El objetivo de cualquier censura realizada desde el poder consiste en debilitar al enemigo político. Puede haber razones de otro tipo, religiosas, económicas e incluso culturales o deportivas, pero se trata de cortarle las alas a quien, con el uso de las herramientas mediáticas del momento, lanza un desafío y erosiona al caudillo (o trata de hacerlo).

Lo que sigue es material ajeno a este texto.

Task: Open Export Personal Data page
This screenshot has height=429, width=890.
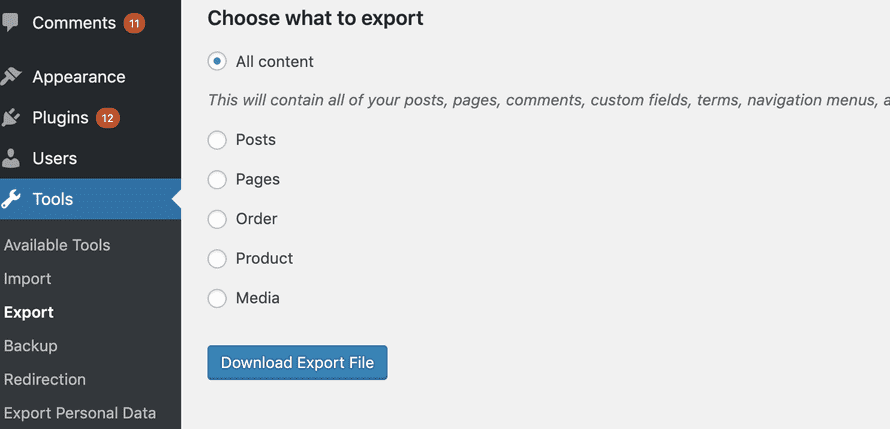Action: [x=80, y=413]
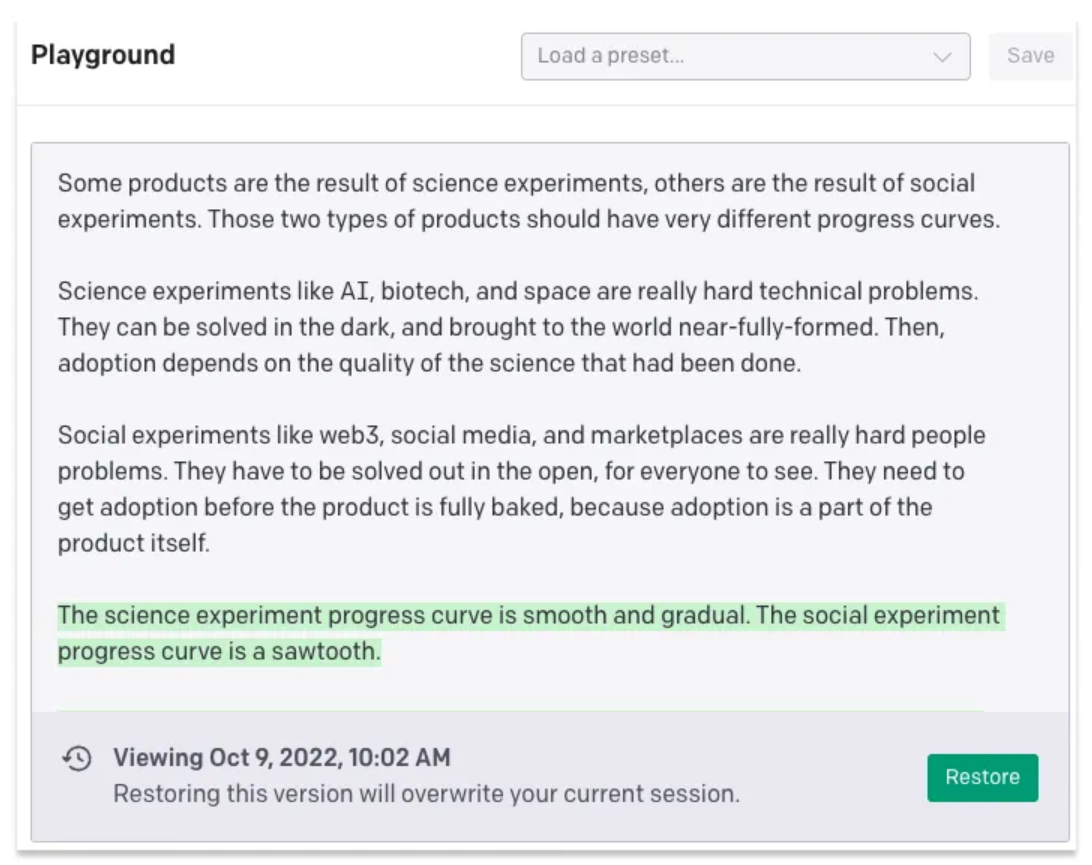Viewport: 1092px width, 865px height.
Task: Restore the Oct 9, 2022 version
Action: pyautogui.click(x=982, y=777)
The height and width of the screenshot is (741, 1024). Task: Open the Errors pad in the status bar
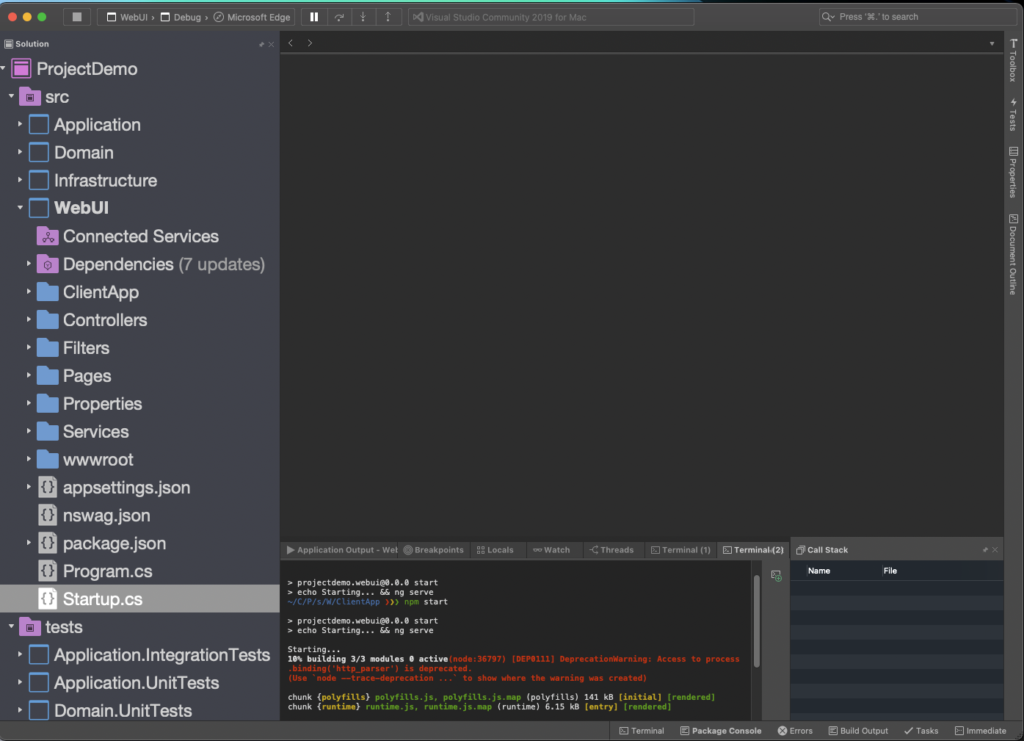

La censura que vivimos los de mi generación fue la impuesta por el régimen del generalísimo Franco. Tan declarada era que llegó a haber incluso un ministerio de Información, cuyo nombre no dejaba lugar para las dudas. Y la manera cómo se ejercía esa labor de vigilancia y acoso era mediante el examen en detalle de libros, revistas y diarios. Cualquier texto que quisiera ser publicado tenía que someterse antes al examen de los censores. Mi padre, que trabajó como censor durante los tiempos de las vacas flacas, tenía a su cargo el boletín del colegio de farmacéuticos y la revista de una orden religiosa. La censura es, por necesidad, obsesiva: si se deja un resquicio sin cubrir, se cuelan los desafiantes. Siguiendo con el ejemplo de mi padre, la revista Papeles de Son Armadans que fundó en el año 1956, es decir, antes de que existiese la menor flexibilidad en los métodos del franquismo, pudo publicar en su primer número poemas y ensayos en catalán y gallego porque, para entonces, el ministerio de la censura era el de Información y Turismo. Ni que decir tiene que en Mallorca el delegado ministerial entendía mucho más de turismo que de información, amén de ser una persona de criterios un tanto tolerantes para las cuestiones culturales. Todo eso viene a cuento del binomio que forman la censura y lo que se tiene que censurar. Si hace sesenta años lo que caía bajo examen eran las galeradas de los periódicos o las bobinas de las películas, el mundo de la comunicación tiene hoy vías de control imposible en la práctica. Puede que sea lo único bueno de las redes sociales: que escapan a la voluntad del sátrapa de turno. Así que la noticia de que el presidente Trump prepara una orden ejecutiva para controlar la ideología de Twitter, Facebook y Google, eliminando su sesgo progresista, lleva a varias dudas. De entrada, la curiosidad acerca de cuál puede ser el contenido de un decreto de regulación como el que se anuncia que sea respetuoso con la primera enmienda de la Constitución de los Estados Unidos; algo en verdad misterioso. Pero lo más comprometido de la voluntad censora de Trump es de carácter técnico. ¿Qué medios serían necesarios para poder censurar con cierta eficacia el universo de Internet? Y ¿cómo se podría identificar lo que es un sesgo progresista? Porque, en comparación con el ideario de Trump, hasta Gengis Khan parece un liberal peligroso.